Littleton Family Law and Real Estate Blog (Vol 1. 59)
by Craig Franklin Chambers, Esq. June 14, 2015
The Littleton Lawyer.
Can you fire your real estate broker? As a Colorado real estate attorney and broker focusing in family law and residential real estate transactions in Denver, Littleton, Highlands Ranch, South Jeffco, and the surrounding areas, I am often asked this question.
The issue arises when a consumer hires a real estate broker as either their listing or selling broker, and then becomes dissatisfied with the broker's performance. Perhaps the seller takes the home off the market during the listing period and then finds a buyer on his own. Or a buyer stumbles into an open house and wishes to buy a home directly from the owner or through another broker.
When you hire a real estate broker, you sign a standard Colorado Real Estate Commission-approved listing agreement as either a buyer or a seller with the broker's firm. The listing agreement has a set term, which the parties negotiate, usually between four and six months.
Under the standard listing contract with the broker, if you enter into a real estate transaction during the term of the listing agreement, you owe the broker a commission, which is usually between 5-6% of the sales price, 2.8% reserved to pay the broker who brings the buyer.

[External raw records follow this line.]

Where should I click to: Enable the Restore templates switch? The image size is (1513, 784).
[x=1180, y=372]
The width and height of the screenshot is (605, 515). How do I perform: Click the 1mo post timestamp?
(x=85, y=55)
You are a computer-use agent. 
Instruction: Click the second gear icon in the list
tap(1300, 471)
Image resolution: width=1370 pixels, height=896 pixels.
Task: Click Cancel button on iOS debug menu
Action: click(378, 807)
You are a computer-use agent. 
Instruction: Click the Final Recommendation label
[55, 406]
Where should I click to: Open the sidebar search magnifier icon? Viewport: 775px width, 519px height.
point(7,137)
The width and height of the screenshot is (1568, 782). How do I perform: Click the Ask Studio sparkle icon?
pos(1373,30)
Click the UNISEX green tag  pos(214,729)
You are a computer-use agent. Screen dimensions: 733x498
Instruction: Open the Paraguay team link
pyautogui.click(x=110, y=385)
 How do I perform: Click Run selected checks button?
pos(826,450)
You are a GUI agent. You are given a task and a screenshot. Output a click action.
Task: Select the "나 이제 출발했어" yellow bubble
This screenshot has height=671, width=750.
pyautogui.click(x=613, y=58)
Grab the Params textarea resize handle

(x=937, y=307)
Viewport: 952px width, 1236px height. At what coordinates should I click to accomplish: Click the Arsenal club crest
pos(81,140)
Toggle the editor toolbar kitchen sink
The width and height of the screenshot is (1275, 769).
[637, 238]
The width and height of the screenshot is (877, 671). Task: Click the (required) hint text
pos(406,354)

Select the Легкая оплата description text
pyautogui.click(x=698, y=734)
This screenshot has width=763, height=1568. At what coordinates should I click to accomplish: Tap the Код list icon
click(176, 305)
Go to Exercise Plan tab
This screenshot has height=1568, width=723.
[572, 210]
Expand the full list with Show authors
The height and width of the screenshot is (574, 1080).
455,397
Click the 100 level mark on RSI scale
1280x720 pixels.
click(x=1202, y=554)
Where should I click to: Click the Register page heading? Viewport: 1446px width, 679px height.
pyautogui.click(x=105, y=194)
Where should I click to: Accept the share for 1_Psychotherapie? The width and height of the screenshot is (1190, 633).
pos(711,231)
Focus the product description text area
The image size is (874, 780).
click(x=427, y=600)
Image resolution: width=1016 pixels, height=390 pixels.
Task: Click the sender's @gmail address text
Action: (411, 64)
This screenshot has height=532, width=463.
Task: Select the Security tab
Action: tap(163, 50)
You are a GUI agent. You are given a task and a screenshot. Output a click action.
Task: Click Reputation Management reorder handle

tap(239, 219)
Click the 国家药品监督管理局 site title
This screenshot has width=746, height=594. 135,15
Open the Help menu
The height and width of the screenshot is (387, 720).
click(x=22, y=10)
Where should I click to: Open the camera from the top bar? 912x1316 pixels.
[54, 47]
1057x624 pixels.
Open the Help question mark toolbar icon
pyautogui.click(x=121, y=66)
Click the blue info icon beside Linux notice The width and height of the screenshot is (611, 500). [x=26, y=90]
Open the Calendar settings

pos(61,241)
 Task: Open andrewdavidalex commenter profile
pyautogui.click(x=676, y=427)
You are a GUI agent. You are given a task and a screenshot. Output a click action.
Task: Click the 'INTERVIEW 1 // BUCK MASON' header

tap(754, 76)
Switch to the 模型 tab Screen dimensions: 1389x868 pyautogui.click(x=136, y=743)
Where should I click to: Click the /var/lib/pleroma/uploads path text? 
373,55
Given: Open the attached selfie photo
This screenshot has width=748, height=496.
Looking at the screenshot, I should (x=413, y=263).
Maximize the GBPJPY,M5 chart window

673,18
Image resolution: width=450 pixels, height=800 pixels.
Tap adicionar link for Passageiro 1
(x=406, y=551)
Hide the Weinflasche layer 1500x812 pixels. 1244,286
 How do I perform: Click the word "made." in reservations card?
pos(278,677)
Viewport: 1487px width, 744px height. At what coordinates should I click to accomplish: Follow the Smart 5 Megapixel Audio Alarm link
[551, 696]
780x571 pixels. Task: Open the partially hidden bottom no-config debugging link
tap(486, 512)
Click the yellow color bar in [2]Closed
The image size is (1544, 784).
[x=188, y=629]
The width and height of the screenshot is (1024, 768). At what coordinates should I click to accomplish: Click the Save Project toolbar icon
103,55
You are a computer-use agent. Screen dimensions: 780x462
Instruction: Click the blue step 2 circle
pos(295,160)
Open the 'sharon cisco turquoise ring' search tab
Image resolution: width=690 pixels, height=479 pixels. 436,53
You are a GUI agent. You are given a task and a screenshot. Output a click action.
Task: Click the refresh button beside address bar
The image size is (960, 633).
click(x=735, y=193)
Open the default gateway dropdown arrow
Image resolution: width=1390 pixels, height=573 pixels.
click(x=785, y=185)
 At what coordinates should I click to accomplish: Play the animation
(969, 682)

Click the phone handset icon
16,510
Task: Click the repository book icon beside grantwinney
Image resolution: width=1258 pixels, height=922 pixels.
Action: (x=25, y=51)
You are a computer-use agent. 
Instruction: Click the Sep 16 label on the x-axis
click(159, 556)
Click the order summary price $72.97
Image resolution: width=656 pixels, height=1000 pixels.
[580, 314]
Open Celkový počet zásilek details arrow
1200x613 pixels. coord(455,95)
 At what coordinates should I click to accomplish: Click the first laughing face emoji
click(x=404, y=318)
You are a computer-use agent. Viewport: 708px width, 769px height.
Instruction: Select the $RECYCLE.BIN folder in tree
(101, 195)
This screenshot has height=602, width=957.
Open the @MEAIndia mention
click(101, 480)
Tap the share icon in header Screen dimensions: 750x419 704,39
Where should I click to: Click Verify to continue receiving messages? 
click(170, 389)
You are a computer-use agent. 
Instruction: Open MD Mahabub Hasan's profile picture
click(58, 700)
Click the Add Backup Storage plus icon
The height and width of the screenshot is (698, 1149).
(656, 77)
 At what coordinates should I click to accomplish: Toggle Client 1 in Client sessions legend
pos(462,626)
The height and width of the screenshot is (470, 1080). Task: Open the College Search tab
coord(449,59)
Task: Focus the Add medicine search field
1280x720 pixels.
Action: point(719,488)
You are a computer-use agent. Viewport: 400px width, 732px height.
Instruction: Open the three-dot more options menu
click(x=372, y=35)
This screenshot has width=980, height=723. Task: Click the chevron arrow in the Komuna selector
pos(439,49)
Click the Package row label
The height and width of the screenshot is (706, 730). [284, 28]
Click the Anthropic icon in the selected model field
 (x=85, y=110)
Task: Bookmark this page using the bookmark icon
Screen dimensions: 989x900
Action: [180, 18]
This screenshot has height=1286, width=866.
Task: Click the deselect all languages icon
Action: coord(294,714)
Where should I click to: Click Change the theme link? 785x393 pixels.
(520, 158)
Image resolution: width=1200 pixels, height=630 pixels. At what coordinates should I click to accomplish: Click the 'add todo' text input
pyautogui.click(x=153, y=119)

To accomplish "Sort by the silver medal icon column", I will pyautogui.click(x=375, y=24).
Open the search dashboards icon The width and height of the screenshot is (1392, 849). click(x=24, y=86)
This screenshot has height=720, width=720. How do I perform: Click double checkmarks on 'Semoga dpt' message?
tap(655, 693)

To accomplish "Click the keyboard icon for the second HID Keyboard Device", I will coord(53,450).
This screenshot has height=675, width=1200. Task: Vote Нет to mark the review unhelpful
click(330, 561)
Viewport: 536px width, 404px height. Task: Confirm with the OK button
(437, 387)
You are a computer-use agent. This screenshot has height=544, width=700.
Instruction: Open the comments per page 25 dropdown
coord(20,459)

If you are hiring a broker to help you find a home, you owe him the 2.8% success fee which is agreed in the agreement with the broker.
If a property goes under contract with you as a party while you are under contract with a broker, when the deal closes, you owe the commission as set forth in the agreement between you and the broker.
The legal term under the contract is that you owe the broker a commission if he is the "procuring cause" of the real estate deal. The "procuring cause" is the broker who brought forth or caused the transaction to occur. Because you signed the listing agreement, as either a seller or a buyer, the broker you employed is considered the procuring cause whether or not he is involved in the sale. And you owe the commission whether or not you include the broker in the transaction.
If you are unhappy with the broker, my first advice is to contact the broker or the employing broker for the real estate firm, and ask that the listing agreement be released. Real estate brokers rely on word of mouth and goodwill to get their business, and most don't want a hostile or unhappy client. The release needs to be in writing.
If the broker won't cooperate, you may wish to impose on your new broker to pay a referral fee to the current broker in exchange for the release. This is a fair compromise to compensate the old broker for his work while you move on to work with the new broker. The referral fee agreement should be from the new broker's firm to the old broker's firm, and it should be in writing.
If the brokerage firm still won't sign the release, you are stuck with the broker until the listing agreement expires. You can utilize the services of another broker, or enter into a transaction without the broker, but if you, do are still owe the original broker the commission as per the terms of the agreement you signed.
If you sign a listing a new broker, and still exclude your current broker from the real estate transaction during the term of the listing agreement, you legally owe two real estate commissions --- one to the old broker and another to the new broker. This could be a substantial sum of money, and it very important that you understand how real estate commissions work and the terms of the listing agreement you sign.